A Rego Park doctor was one of two individuals arrested for allegedly conspiring to operate an opioid mill and fraudulently billing Medicaid, state Attorney General Letitia James announced on Monday.
Ilya Smuglin, M.D., 50, and Clarisse Clemons, M.D., 63, of Rockville Centre were charged with criminal sale of a prescription for a controlled substance or of a controlled substance by a practitioner or pharmacist, health care fraud and conspiracy.
The Attorney General’s Medicaid Fraud Control Unit (MFCU) filed papers alleging that Smuglin, Clemons and other staff of the Miromedical P.C. and Ferrara Medical Care P.C. clinics, conspired to create, enable and foster an environment that encouraged and resulted in the excessive prescribing and sale of prescriptions for Suboxone, a narcotic drug used to treat pain and opioid addiction that has potential for abuse, which resulted in an influx of patients who were the means for the defendants and others to file and cause to be filed false Medicaid claims.
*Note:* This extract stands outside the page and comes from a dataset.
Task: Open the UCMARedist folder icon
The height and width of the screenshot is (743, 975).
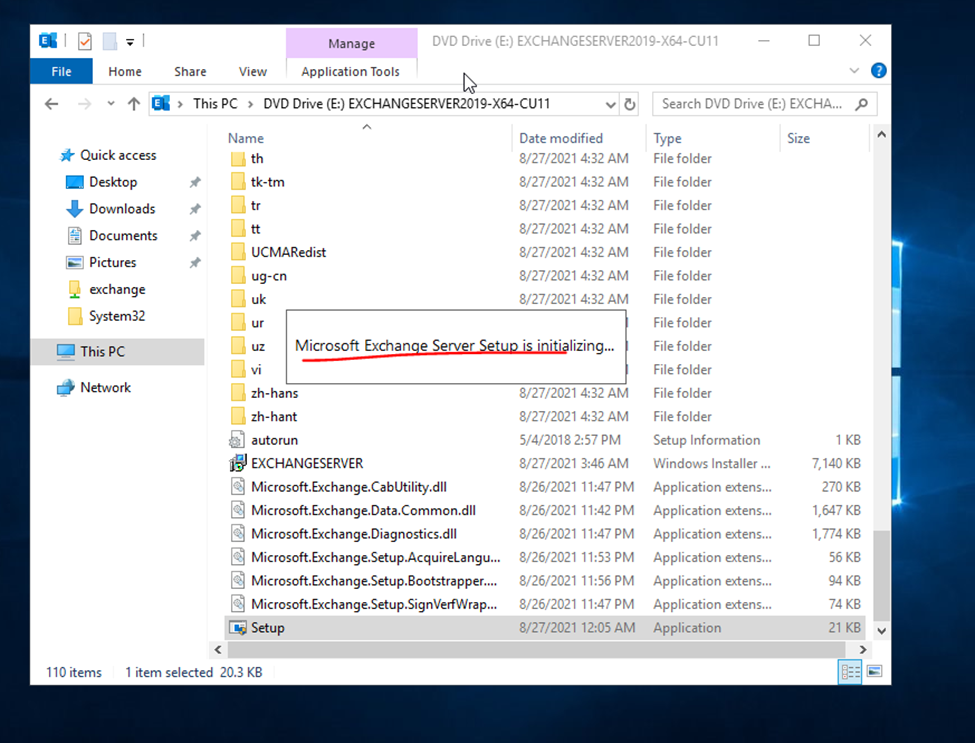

“We will not tolerate attempts to fraudulently use the Medicaid program to take advantage of those suffering from addiction,” said James. “New York is experiencing a serious opioid epidemic, and doctors that prescribe narcotics without proper screening procedures only deepen this crisis. We will continue to take on this crisis from every angle and that includes prosecuting doctors who abuse their duties and our trust.”
According to charges, Smuglin, Clemons and their co-conspirators allegedly participated in a scheme that lured Medicaid patients to their clinics, located in Manhattan and the Bronx, by paying kickbacks and offering prescriptions for Suboxone.
Once recruited, prosecutors said, patients allegedly encountered the façade of a substance abuse treatment program.
During this time that appropriate and necessary medical histories were allegedly not maintained, authorities reported, physicals and urine toxicology were not regularly performed. Patients, nonetheless, were consistently provided with prescriptions for Suboxone at the maximum dose, without any effort to taper or wean the patient off the narcotic in violation of applicable treatment guidelines.
As part of this scheme, prosecutors say, Smuglin and Clemons allegedly gave pre-signed and blank prescription pads to medical and non-medical staff within the clinics, which enabled them to hand out prescriptions, including ones for controlled substances, to patients without medical need. Once the Suboxone prescriptions were obtained, patients were allegedly offered money from drug dealers inside and outside of the clinic, often in plain view of physicians and employees.
Prosecutors say that relying on the accuracy of claims submitted for these Suboxone prescriptions, Medicaid and MetroPlus, a Medicaid managed care organization, paid pharmacies filling the prescriptions over $3 million in 2015 and over $2 million in 2016.
Both Smuglin and Clemons were arraigned before the New York City Criminal Court in Bronx County on May 3, where they were released on their own recognizance and ordered to surrender their passports. Both are due to return to court on June 12.
If convicted, Smuglin and Clemons each face between 8 1/3 to 25 years in state prison.